• _AIM OF THE TASK_
Transcribe the entire listing below exactly.
%%
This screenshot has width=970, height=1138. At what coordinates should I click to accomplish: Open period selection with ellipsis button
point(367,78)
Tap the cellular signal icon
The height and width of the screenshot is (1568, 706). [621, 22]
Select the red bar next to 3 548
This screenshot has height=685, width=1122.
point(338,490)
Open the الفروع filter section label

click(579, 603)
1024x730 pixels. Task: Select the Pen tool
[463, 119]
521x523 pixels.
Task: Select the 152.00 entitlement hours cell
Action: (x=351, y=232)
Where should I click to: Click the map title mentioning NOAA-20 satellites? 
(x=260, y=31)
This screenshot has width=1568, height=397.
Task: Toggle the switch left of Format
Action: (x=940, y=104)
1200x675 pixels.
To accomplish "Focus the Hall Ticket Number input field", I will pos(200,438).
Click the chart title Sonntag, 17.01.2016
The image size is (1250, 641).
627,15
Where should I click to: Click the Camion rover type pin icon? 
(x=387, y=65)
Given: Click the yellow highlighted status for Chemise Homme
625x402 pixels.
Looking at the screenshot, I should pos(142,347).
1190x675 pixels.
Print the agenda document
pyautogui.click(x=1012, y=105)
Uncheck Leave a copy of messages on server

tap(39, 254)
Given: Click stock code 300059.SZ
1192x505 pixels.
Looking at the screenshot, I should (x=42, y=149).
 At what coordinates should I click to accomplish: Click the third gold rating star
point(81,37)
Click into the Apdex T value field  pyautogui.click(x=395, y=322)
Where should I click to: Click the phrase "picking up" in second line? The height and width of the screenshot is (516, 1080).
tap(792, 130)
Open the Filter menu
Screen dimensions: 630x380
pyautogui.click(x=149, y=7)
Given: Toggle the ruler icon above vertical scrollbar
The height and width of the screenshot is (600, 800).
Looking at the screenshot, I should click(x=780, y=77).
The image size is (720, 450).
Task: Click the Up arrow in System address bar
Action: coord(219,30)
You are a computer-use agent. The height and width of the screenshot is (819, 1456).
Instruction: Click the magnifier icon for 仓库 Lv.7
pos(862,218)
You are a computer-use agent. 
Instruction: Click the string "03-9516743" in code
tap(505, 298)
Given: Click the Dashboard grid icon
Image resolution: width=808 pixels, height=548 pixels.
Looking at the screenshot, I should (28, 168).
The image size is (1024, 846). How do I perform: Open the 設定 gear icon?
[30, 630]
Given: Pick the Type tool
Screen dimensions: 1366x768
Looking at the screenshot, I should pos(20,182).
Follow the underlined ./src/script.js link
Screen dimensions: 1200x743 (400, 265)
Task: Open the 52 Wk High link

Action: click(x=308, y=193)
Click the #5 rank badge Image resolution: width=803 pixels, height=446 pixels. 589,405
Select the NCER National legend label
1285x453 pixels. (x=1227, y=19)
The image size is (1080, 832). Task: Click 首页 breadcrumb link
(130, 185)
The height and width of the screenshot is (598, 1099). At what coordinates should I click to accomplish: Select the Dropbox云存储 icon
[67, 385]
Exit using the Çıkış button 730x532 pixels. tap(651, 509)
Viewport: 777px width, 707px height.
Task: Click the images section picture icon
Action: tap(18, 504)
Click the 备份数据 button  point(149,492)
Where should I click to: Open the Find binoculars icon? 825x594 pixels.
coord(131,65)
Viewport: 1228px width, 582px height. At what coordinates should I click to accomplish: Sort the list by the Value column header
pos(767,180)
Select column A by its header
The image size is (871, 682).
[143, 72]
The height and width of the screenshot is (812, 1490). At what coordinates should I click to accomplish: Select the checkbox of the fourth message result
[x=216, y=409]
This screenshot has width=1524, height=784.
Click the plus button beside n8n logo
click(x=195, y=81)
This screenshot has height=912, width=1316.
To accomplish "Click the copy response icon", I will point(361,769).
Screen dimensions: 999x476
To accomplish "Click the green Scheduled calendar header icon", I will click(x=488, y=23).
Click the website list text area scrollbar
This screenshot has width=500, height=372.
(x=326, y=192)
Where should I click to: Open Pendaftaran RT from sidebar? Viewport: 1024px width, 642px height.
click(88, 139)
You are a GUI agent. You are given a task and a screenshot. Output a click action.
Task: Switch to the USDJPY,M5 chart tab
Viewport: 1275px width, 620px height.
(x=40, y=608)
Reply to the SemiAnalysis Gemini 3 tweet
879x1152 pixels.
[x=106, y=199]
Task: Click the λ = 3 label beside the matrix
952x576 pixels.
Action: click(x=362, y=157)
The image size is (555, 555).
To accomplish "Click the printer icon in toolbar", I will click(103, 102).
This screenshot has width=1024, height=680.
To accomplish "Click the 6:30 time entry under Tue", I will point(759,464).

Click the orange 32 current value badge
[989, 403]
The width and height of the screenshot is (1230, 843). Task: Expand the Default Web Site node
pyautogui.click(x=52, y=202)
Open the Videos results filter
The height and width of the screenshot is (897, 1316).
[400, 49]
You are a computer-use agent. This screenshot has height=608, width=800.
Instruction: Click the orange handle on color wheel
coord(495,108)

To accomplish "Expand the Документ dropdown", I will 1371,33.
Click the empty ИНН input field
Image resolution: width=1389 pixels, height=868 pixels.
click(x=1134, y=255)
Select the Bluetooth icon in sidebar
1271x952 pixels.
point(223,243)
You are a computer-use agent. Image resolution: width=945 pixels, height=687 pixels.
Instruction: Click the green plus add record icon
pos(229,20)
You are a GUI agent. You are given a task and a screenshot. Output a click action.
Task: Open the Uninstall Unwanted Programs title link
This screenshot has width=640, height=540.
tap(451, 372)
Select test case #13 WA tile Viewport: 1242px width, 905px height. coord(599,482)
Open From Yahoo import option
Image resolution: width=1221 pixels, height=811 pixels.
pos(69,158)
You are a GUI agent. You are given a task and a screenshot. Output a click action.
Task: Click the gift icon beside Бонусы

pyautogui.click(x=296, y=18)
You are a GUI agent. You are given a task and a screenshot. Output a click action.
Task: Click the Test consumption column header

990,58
%%
• _SOLUTION FOR THIS EXERCISE_
This screenshot has width=970, height=1138. At what coordinates should I click to accomplish: Open period selection with ellipsis button
point(367,78)
Tap the cellular signal icon
The height and width of the screenshot is (1568, 706). [621, 22]
Select the red bar next to 3 548
This screenshot has height=685, width=1122.
point(338,490)
Open the الفروع filter section label

click(579, 603)
1024x730 pixels. Task: Select the Pen tool
[463, 119]
521x523 pixels.
Task: Select the 152.00 entitlement hours cell
Action: (x=351, y=232)
Where should I click to: Click the map title mentioning NOAA-20 satellites? 
(x=260, y=31)
This screenshot has width=1568, height=397.
Task: Toggle the switch left of Format
Action: (x=940, y=104)
1200x675 pixels.
To accomplish "Focus the Hall Ticket Number input field", I will pos(200,438).
Click the chart title Sonntag, 17.01.2016
The image size is (1250, 641).
627,15
Where should I click to: Click the Camion rover type pin icon? 
(x=387, y=65)
Given: Click the yellow highlighted status for Chemise Homme
625x402 pixels.
Looking at the screenshot, I should pos(142,347).
1190x675 pixels.
Print the agenda document
pyautogui.click(x=1012, y=105)
Uncheck Leave a copy of messages on server

tap(39, 254)
Given: Click stock code 300059.SZ
1192x505 pixels.
Looking at the screenshot, I should (x=42, y=149).
 At what coordinates should I click to accomplish: Click the third gold rating star
point(81,37)
Click into the Apdex T value field  pyautogui.click(x=395, y=322)
Where should I click to: Click the phrase "picking up" in second line? The height and width of the screenshot is (516, 1080).
tap(792, 130)
Open the Filter menu
Screen dimensions: 630x380
pyautogui.click(x=149, y=7)
Given: Toggle the ruler icon above vertical scrollbar
The height and width of the screenshot is (600, 800).
Looking at the screenshot, I should click(x=780, y=77).
The image size is (720, 450).
Task: Click the Up arrow in System address bar
Action: coord(219,30)
You are a computer-use agent. The height and width of the screenshot is (819, 1456).
Instruction: Click the magnifier icon for 仓库 Lv.7
pos(862,218)
You are a computer-use agent. 
Instruction: Click the string "03-9516743" in code
tap(505, 298)
Given: Click the Dashboard grid icon
Image resolution: width=808 pixels, height=548 pixels.
Looking at the screenshot, I should (28, 168).
The image size is (1024, 846). How do I perform: Open the 設定 gear icon?
[30, 630]
Given: Pick the Type tool
Screen dimensions: 1366x768
Looking at the screenshot, I should pos(20,182).
Follow the underlined ./src/script.js link
Screen dimensions: 1200x743 (400, 265)
Task: Open the 52 Wk High link

Action: click(x=308, y=193)
Click the #5 rank badge Image resolution: width=803 pixels, height=446 pixels. 589,405
Select the NCER National legend label
1285x453 pixels. (x=1227, y=19)
The image size is (1080, 832). Task: Click 首页 breadcrumb link
(130, 185)
The height and width of the screenshot is (598, 1099). At what coordinates should I click to accomplish: Select the Dropbox云存储 icon
[67, 385]
Exit using the Çıkış button 730x532 pixels. tap(651, 509)
Viewport: 777px width, 707px height.
Task: Click the images section picture icon
Action: tap(18, 504)
Click the 备份数据 button  point(149,492)
Where should I click to: Open the Find binoculars icon? 825x594 pixels.
coord(131,65)
Viewport: 1228px width, 582px height. At what coordinates should I click to accomplish: Sort the list by the Value column header
pos(767,180)
Select column A by its header
The image size is (871, 682).
[143, 72]
The height and width of the screenshot is (812, 1490). At what coordinates should I click to accomplish: Select the checkbox of the fourth message result
[x=216, y=409]
This screenshot has width=1524, height=784.
Click the plus button beside n8n logo
click(x=195, y=81)
This screenshot has height=912, width=1316.
To accomplish "Click the copy response icon", I will point(361,769).
Screen dimensions: 999x476
To accomplish "Click the green Scheduled calendar header icon", I will click(x=488, y=23).
Click the website list text area scrollbar
This screenshot has width=500, height=372.
(x=326, y=192)
Where should I click to: Open Pendaftaran RT from sidebar? Viewport: 1024px width, 642px height.
click(88, 139)
You are a GUI agent. You are given a task and a screenshot. Output a click action.
Task: Switch to the USDJPY,M5 chart tab
Viewport: 1275px width, 620px height.
(x=40, y=608)
Reply to the SemiAnalysis Gemini 3 tweet
879x1152 pixels.
[x=106, y=199]
Task: Click the λ = 3 label beside the matrix
952x576 pixels.
Action: click(x=362, y=157)
The image size is (555, 555).
To accomplish "Click the printer icon in toolbar", I will click(103, 102).
This screenshot has width=1024, height=680.
To accomplish "Click the 6:30 time entry under Tue", I will point(759,464).

Click the orange 32 current value badge
[989, 403]
The width and height of the screenshot is (1230, 843). Task: Expand the Default Web Site node
pyautogui.click(x=52, y=202)
Open the Videos results filter
The height and width of the screenshot is (897, 1316).
[400, 49]
You are a computer-use agent. This screenshot has height=608, width=800.
Instruction: Click the orange handle on color wheel
coord(495,108)

To accomplish "Expand the Документ dropdown", I will 1371,33.
Click the empty ИНН input field
Image resolution: width=1389 pixels, height=868 pixels.
click(x=1134, y=255)
Select the Bluetooth icon in sidebar
1271x952 pixels.
point(223,243)
You are a computer-use agent. Image resolution: width=945 pixels, height=687 pixels.
Instruction: Click the green plus add record icon
pos(229,20)
You are a GUI agent. You are given a task and a screenshot. Output a click action.
Task: Open the Uninstall Unwanted Programs title link
This screenshot has width=640, height=540.
tap(451, 372)
Select test case #13 WA tile Viewport: 1242px width, 905px height. coord(599,482)
Open From Yahoo import option
Image resolution: width=1221 pixels, height=811 pixels.
pos(69,158)
You are a GUI agent. You are given a task and a screenshot. Output a click action.
Task: Click the gift icon beside Бонусы

pyautogui.click(x=296, y=18)
You are a GUI agent. You are given a task and a screenshot. Output a click action.
Task: Click the Test consumption column header

990,58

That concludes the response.